Selon les prévisions publiées par l’Organisation de coopération et de développement économiques (OCDE), la croissance de l’économie indienne est attendue à 7,2% cette année et à 7,5% en 2019, une performance supérieure à celle de la Chine (6,7 % en 2018 et 6,4% en 2019). Ce moteur qui s’emballe a bien évidement besoin d’être alimenté pour ne pas caler. Or, New Delhi dépend à hauteur de 75% de l’étranger pour ses approvisionnements en hydrocarbures.

Si l’accès à de nouvelles sources d’approvisionnements en pétrole au-delà du Proche-Orient reste une préoccupation majeure, des considérations politiques expliquent aussi le tropisme africain de New Delhi.
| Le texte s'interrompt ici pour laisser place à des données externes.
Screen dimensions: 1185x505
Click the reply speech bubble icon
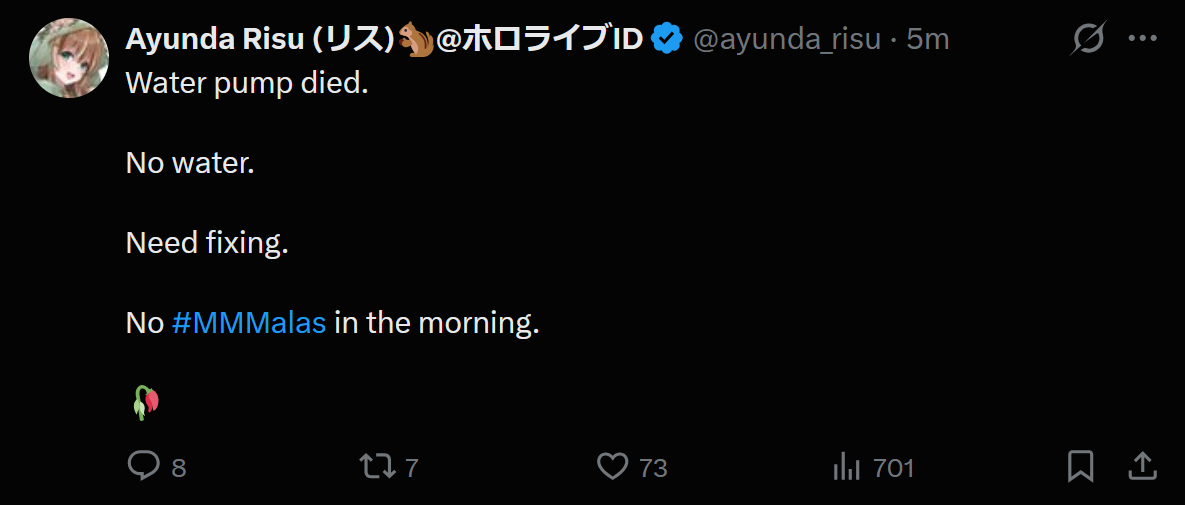pos(144,466)
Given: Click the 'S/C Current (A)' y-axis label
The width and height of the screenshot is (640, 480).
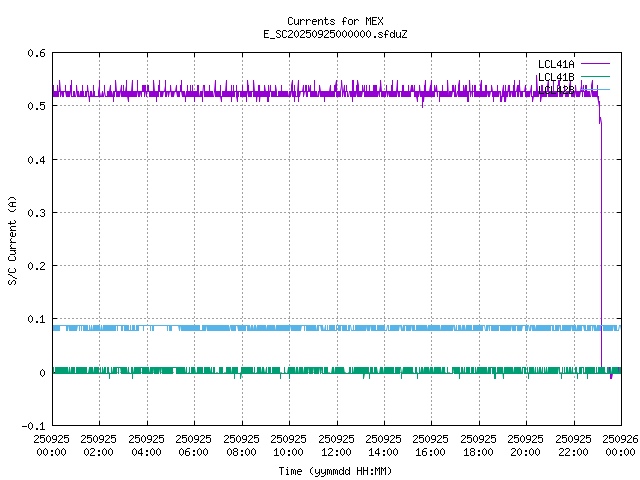Looking at the screenshot, I should (12, 240).
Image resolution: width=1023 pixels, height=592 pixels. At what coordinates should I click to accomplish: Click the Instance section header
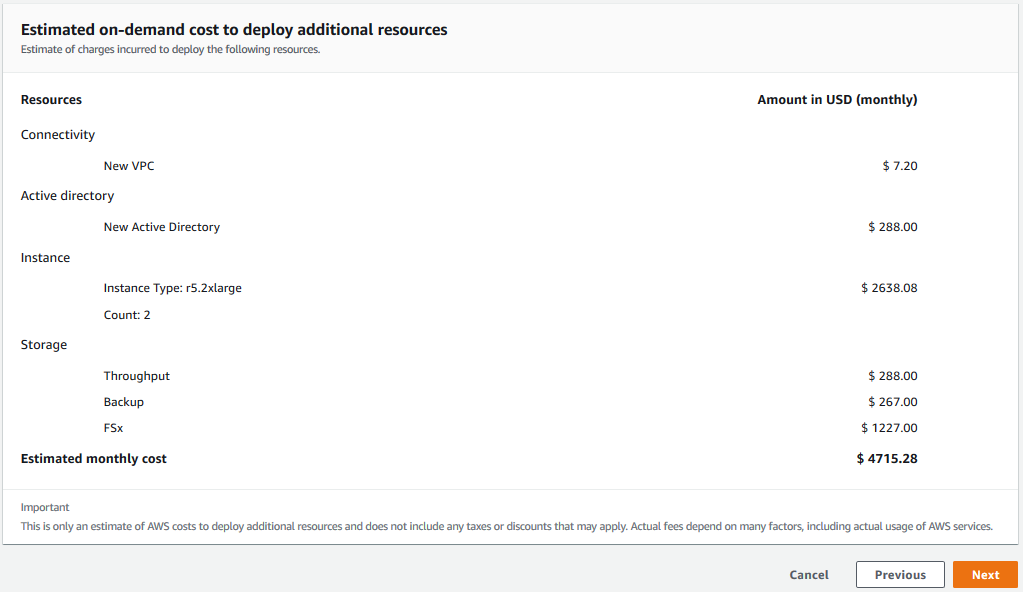(x=45, y=257)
L’Inde, qui a connu une période marquée par les humiliations du colonialisme, après des siècles de gloire, cherche à prendre une revanche sur l’histoire, en retrouvant une place de premier plan sur la scène internationale. Elle ambitionne notamment d’obtenir un siège permanent au sein du Conseil de sécurité de l’ONU, de faire son entrée dans le G7 et de jouer un rôle plus important dans l’Organisation mondiale du commerce (OMC) dans le cadre d’une réforme du système de gouvernance mondiale, pour l’heure non représentatif des nouveaux équilibres mondiaux.
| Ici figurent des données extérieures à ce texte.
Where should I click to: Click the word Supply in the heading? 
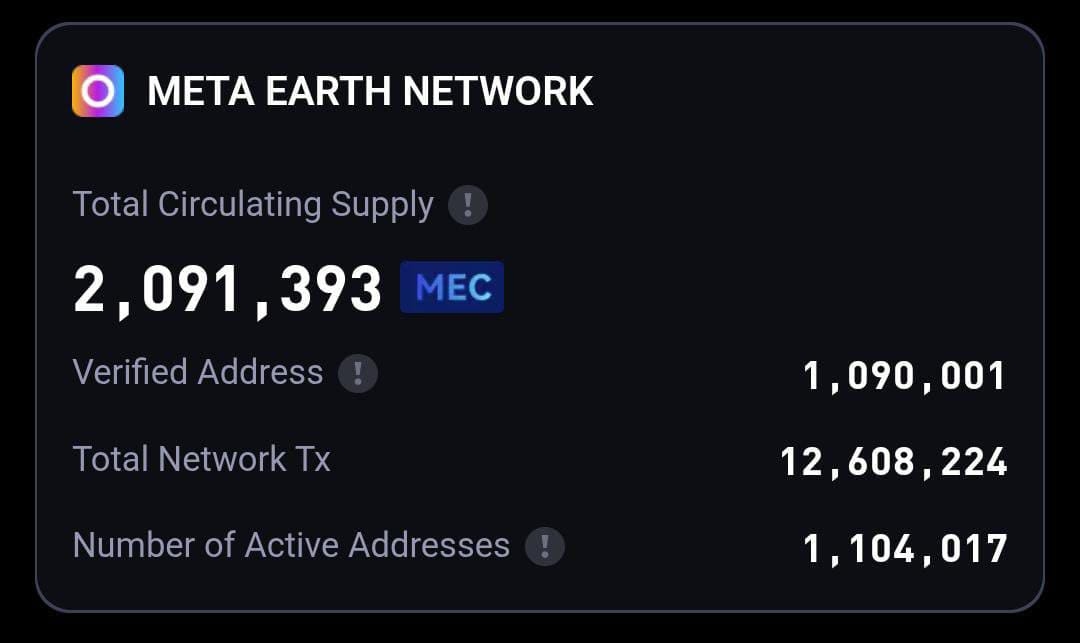click(382, 205)
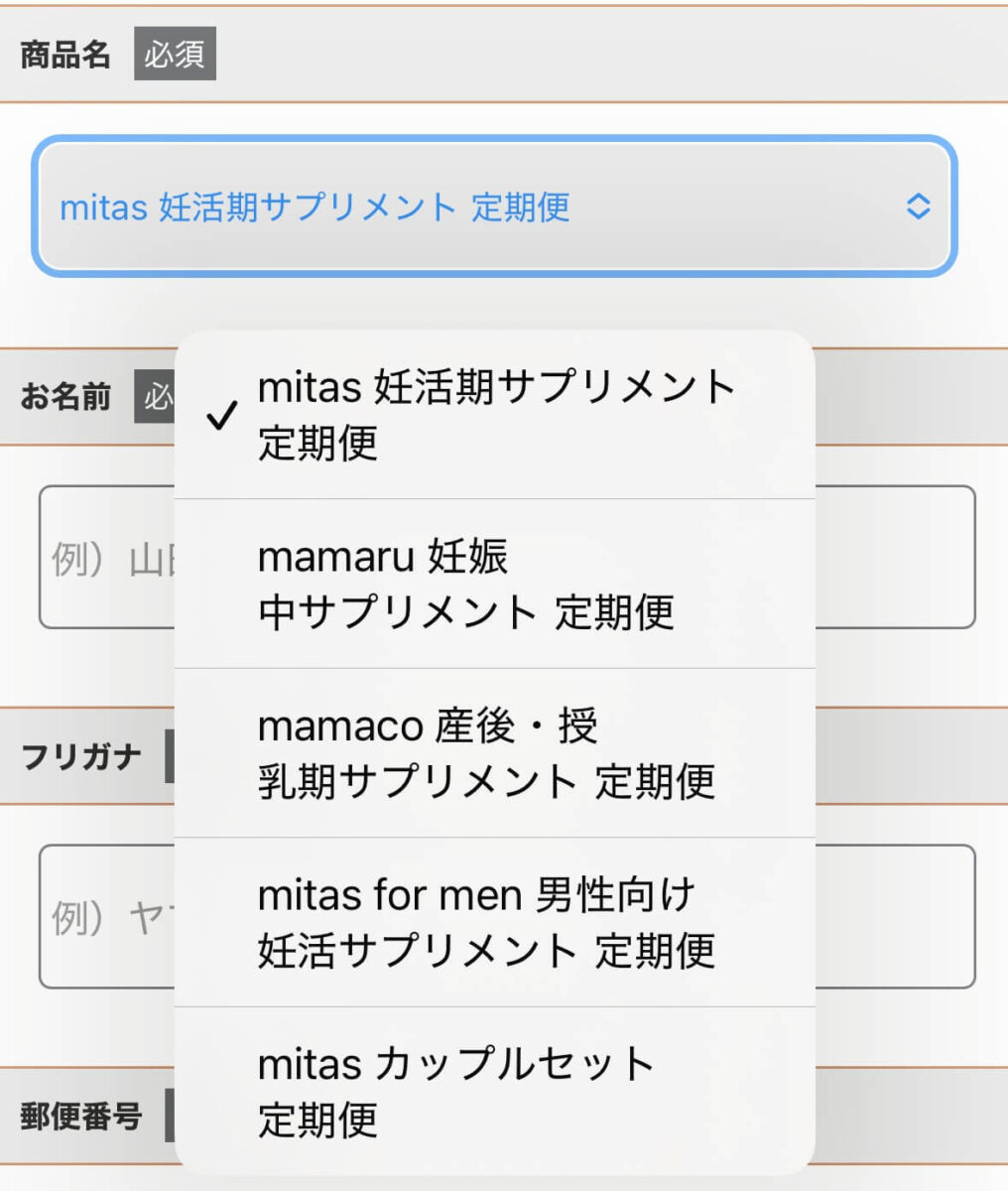Choose mitas カップルセット 定期便 option

(x=456, y=1091)
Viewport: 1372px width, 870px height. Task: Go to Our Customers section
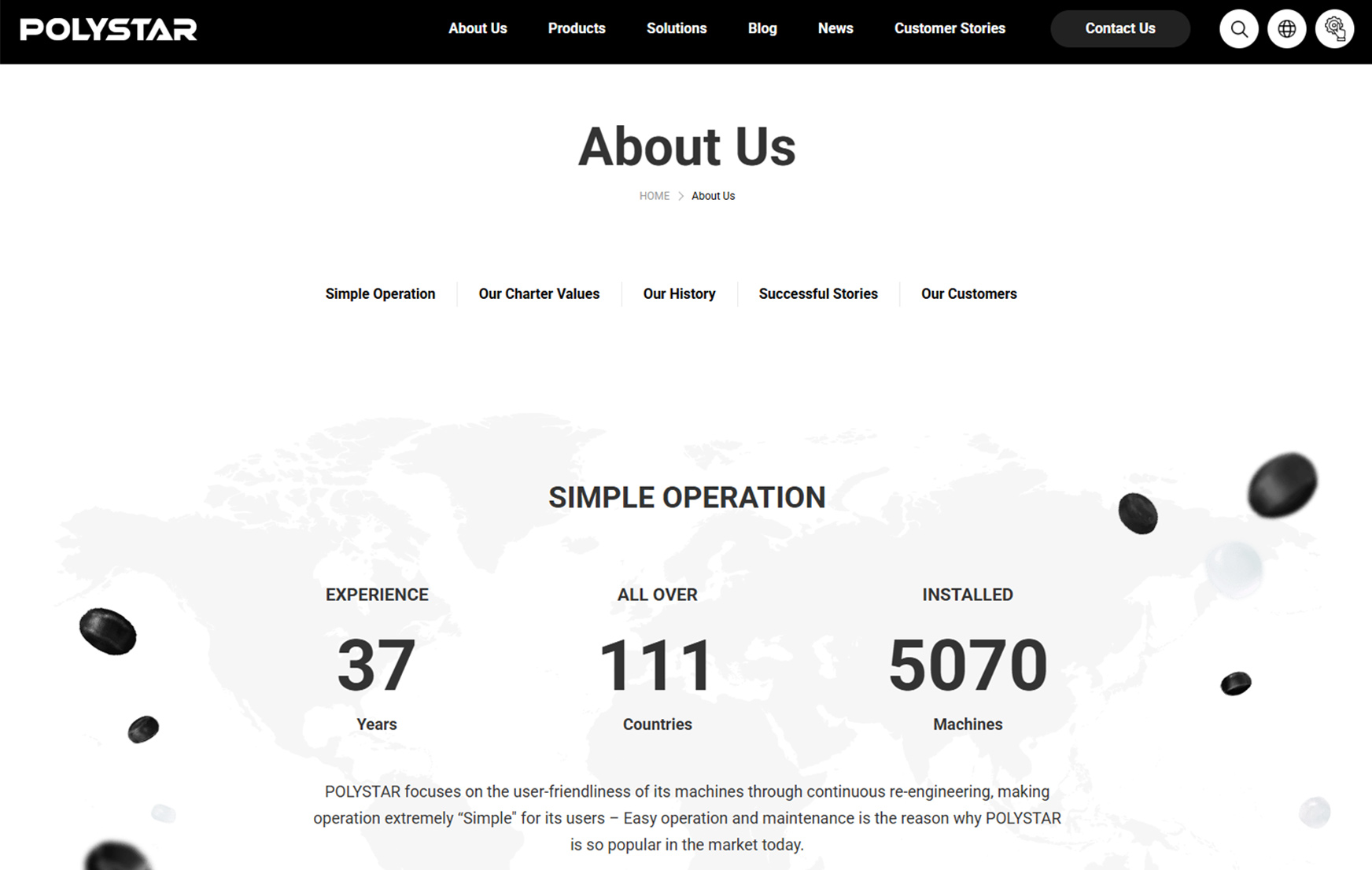click(x=968, y=293)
D’ici fin 2018, l’Inde devrait supplanter la France et la Grande-Bretagne pour occuper le rang de 5e puissance économique mondiale.
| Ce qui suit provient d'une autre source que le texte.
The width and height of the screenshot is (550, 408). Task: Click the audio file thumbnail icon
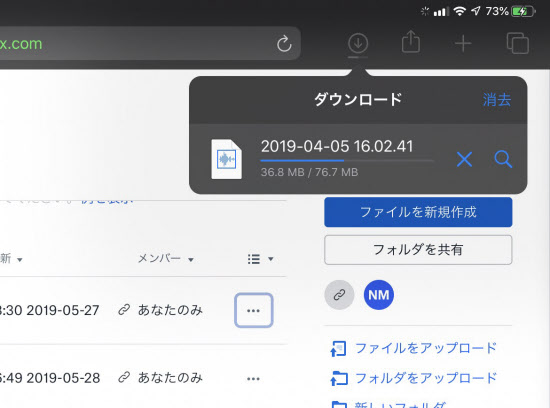[226, 159]
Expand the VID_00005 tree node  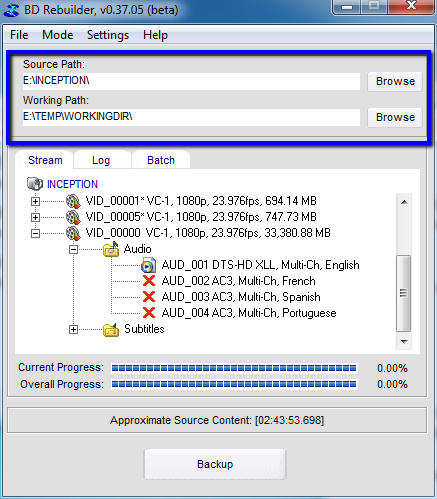[35, 217]
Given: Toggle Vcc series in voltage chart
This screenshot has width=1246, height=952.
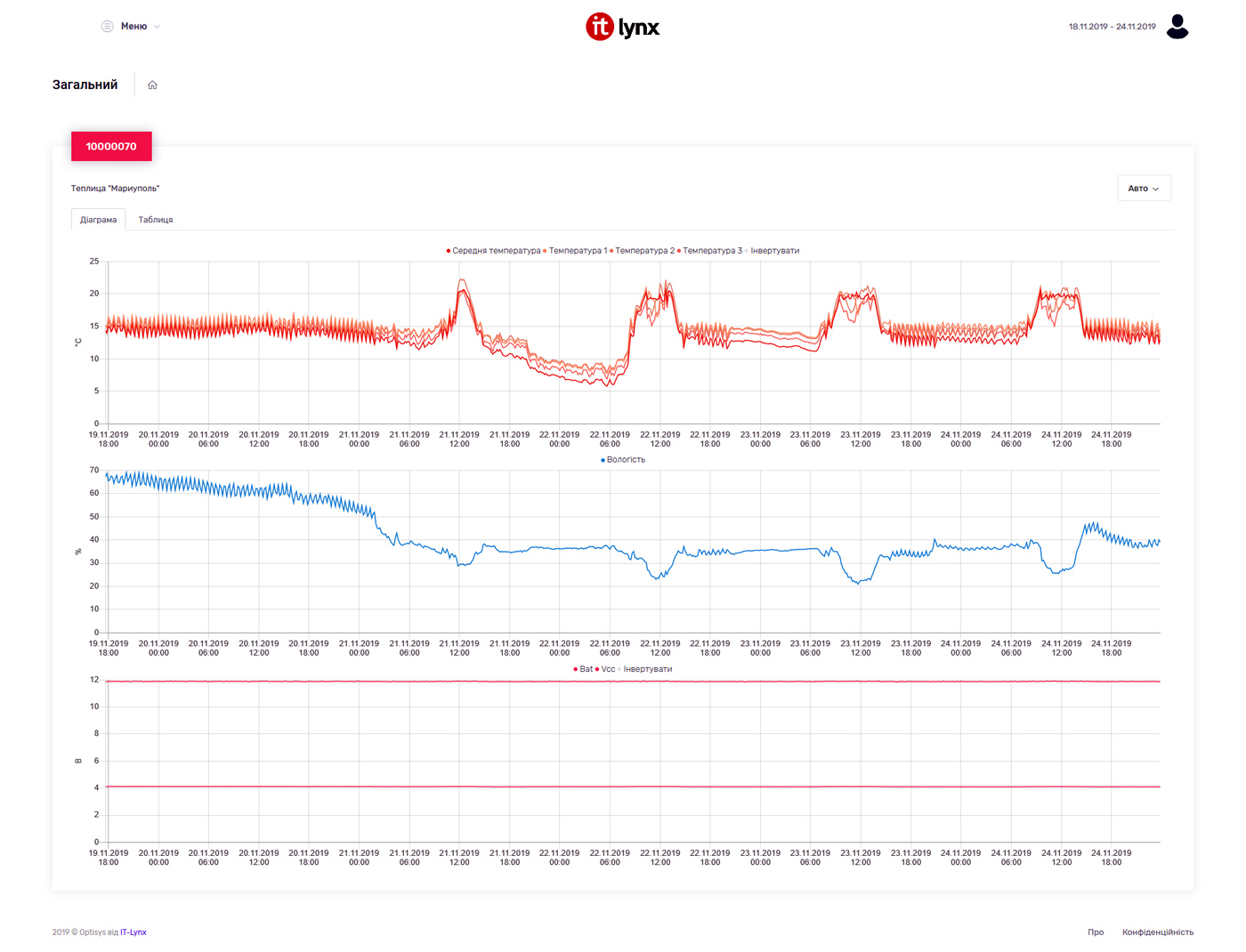Looking at the screenshot, I should 608,669.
D’ici fin 2018, l’Inde devrait supplanter la France et la Grande-Bretagne pour occuper le rang de 5e puissance économique mondiale, selon l’institut de recherche britannique CEBR (Centre for Economics and Business Research). Dans cette optique, des relations plus étroites avec les 54 Etats africains pourraient aider le pays à peser davantage lors des réunions internationales. Et c’est sans doute pour cette raison que le président indien, Ram Nath Kovind, a effectué deux tournées en Afrique depuis sa prise de fonction fin juillet 2017: Ethiopie et Djibouti en octobre 2017; et Maurice et Madagascar en mars dernier. Une troisième tournée, qui devrait le conduire au Swaziland et en Guinée Equatoriale, est prévue en ce mois d’avril.